**Stored data entries**.
=== Section Start ===

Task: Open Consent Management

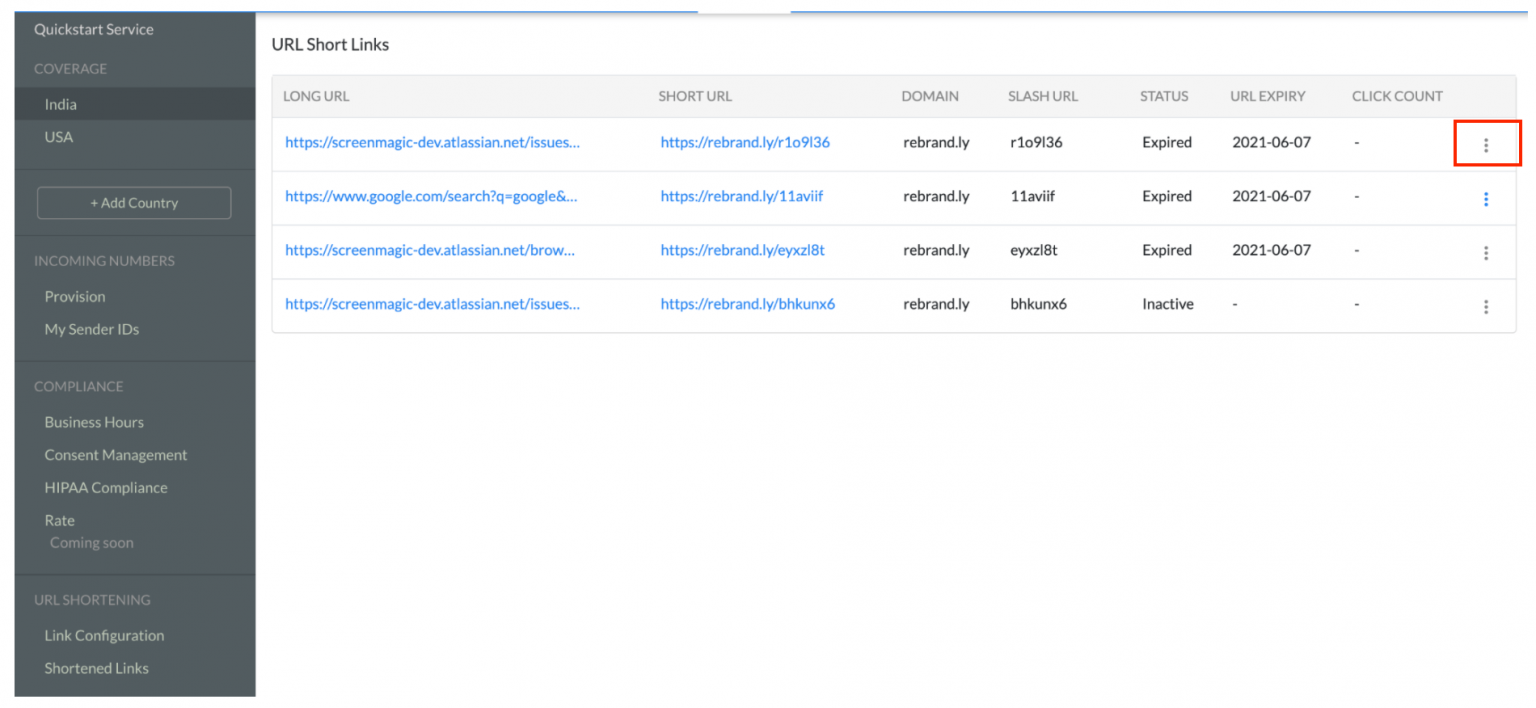Action: coord(116,454)
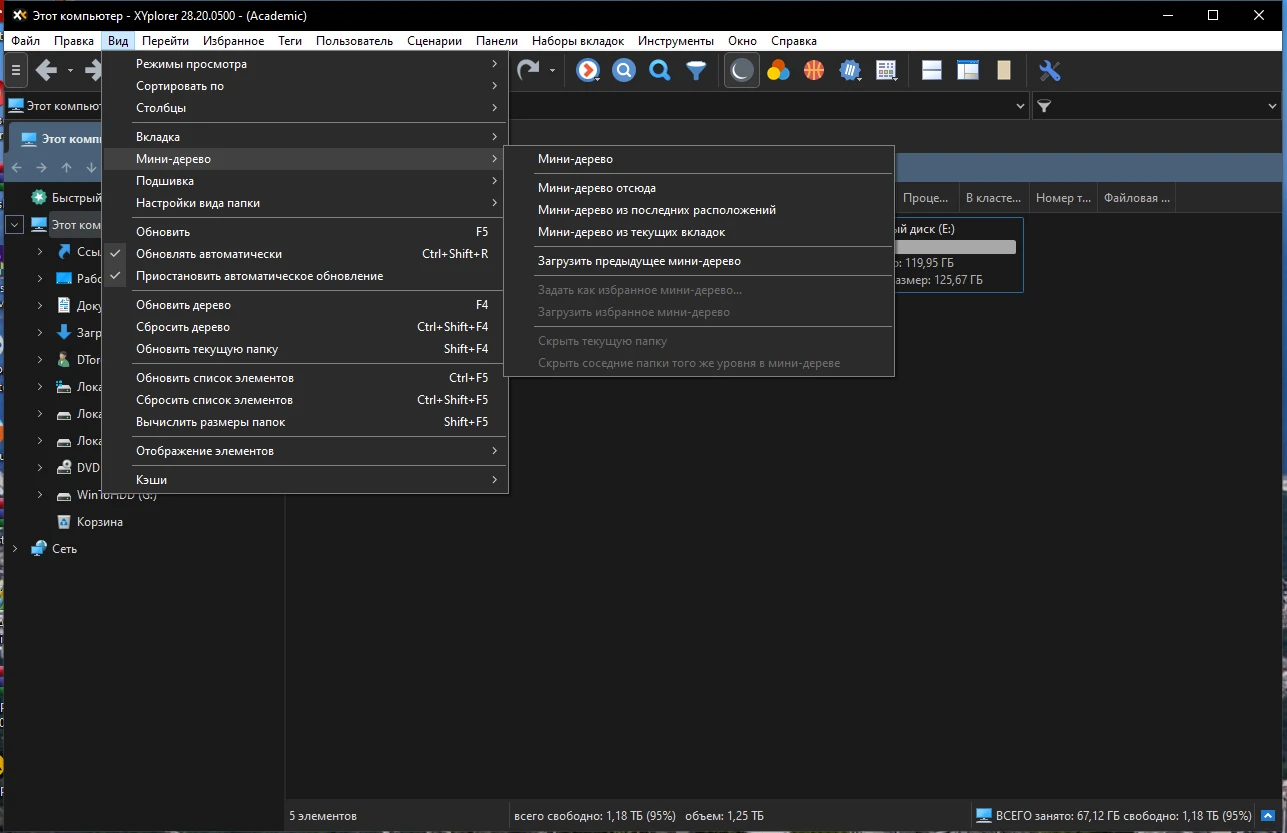Choose "Загрузить предыдущее мини-дерево" entry
This screenshot has width=1287, height=833.
(639, 261)

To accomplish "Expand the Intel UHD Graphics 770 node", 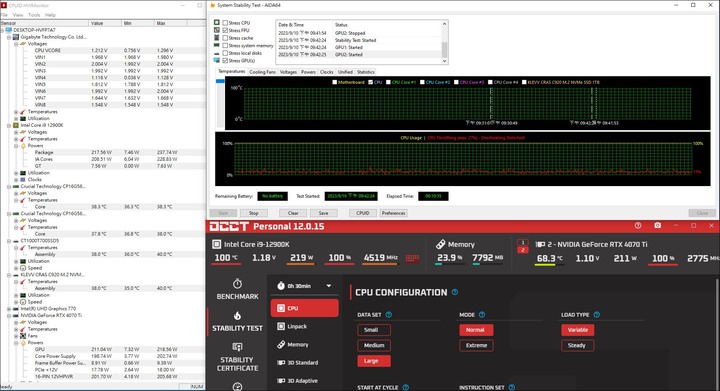I will [x=9, y=309].
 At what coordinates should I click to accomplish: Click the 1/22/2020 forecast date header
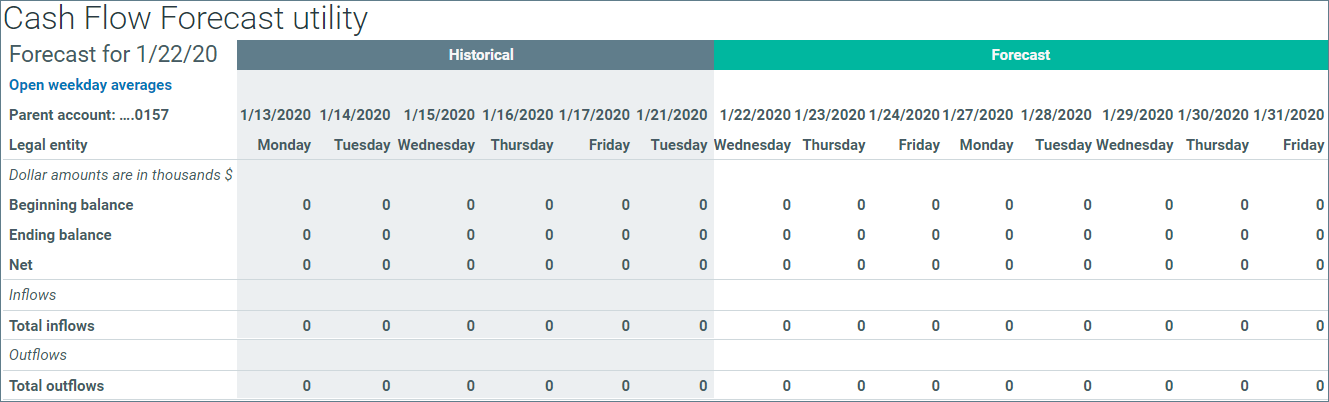[755, 115]

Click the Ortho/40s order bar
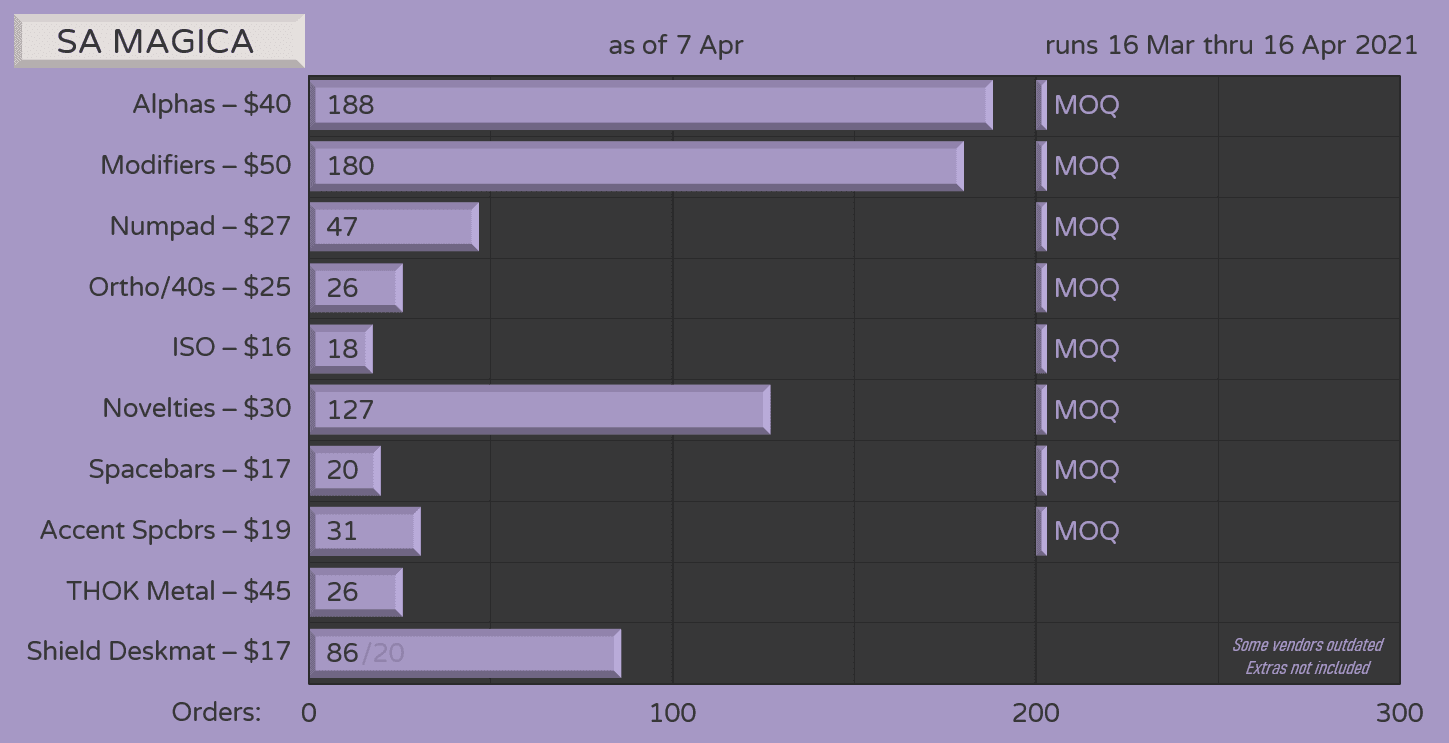pyautogui.click(x=356, y=288)
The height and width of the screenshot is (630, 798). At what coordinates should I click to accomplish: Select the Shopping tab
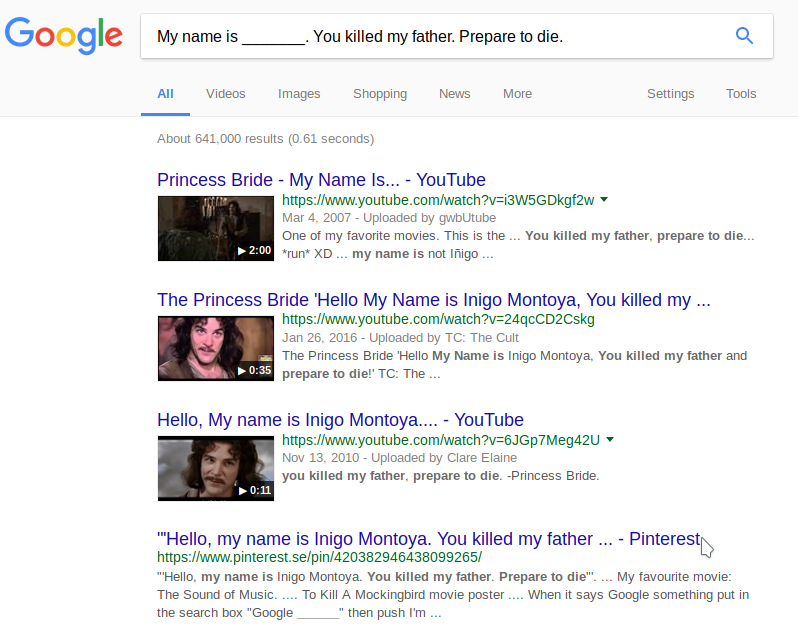click(x=379, y=94)

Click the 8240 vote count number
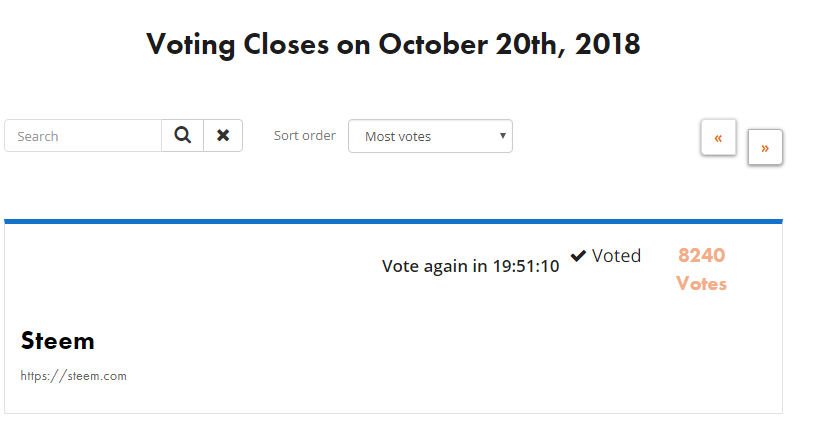click(x=702, y=255)
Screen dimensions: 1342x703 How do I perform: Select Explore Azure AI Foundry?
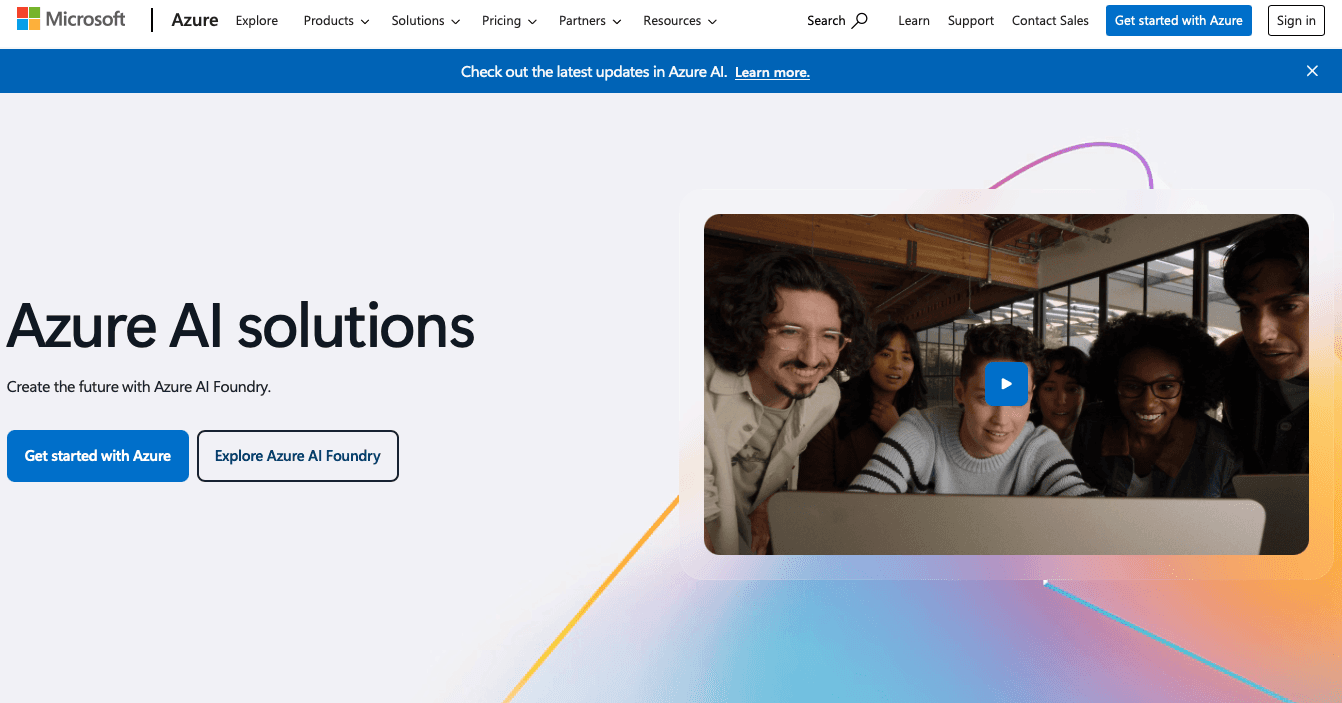pos(297,455)
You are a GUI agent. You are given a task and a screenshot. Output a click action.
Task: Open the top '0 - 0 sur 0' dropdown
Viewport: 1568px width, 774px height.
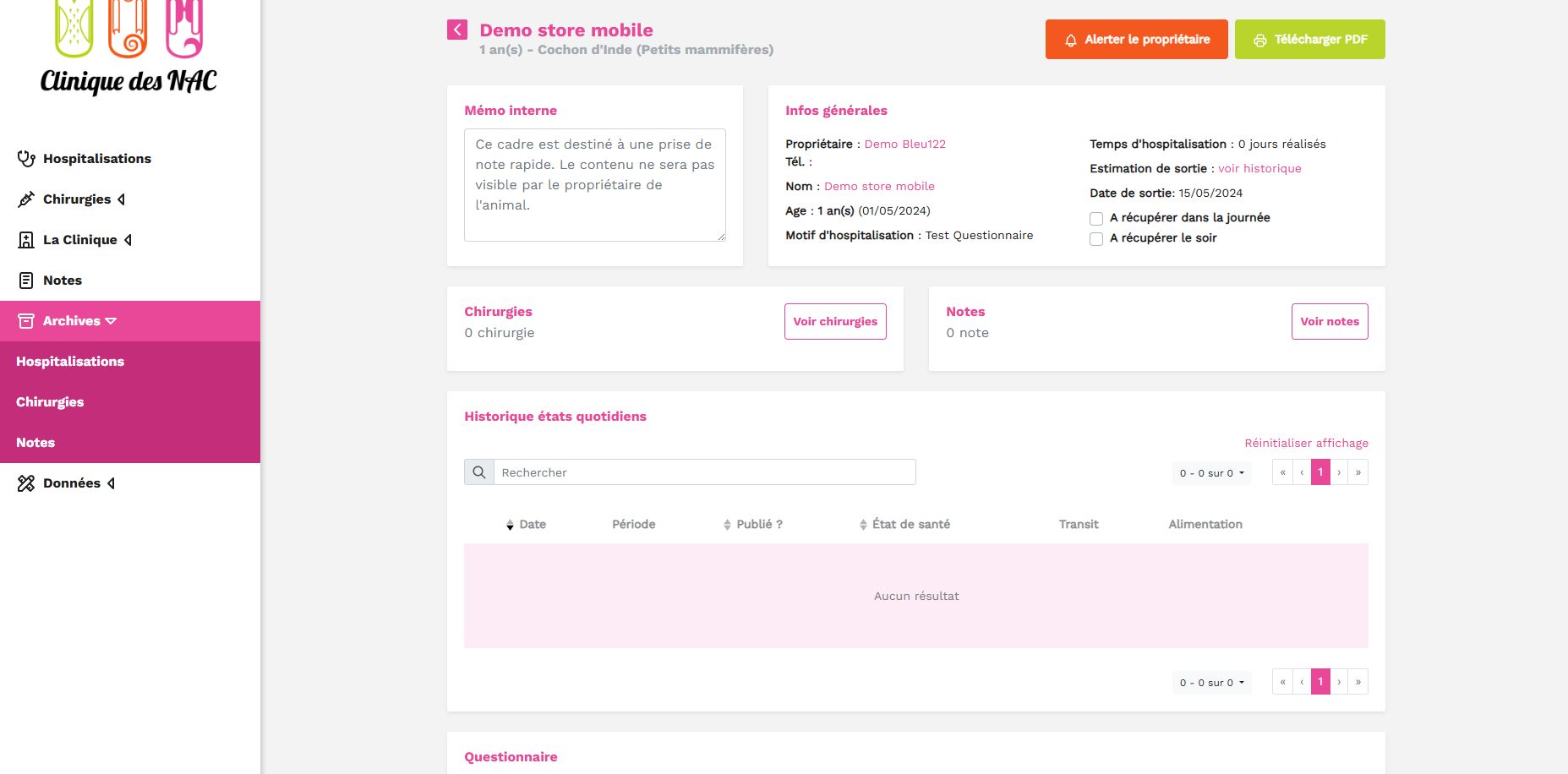click(1211, 473)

=== Section End ===

**Problem**. Set down exactly, and only, the lines from the one containing "You are a GUI" through the last line of the entries. Pictures do not belong in the copy.

**Written reply**.
You are a GUI agent. You are given a task and a screenshot. Output a click action.
Task: Open the top '0 - 0 sur 0' dropdown
Viewport: 1568px width, 774px height.
click(1211, 473)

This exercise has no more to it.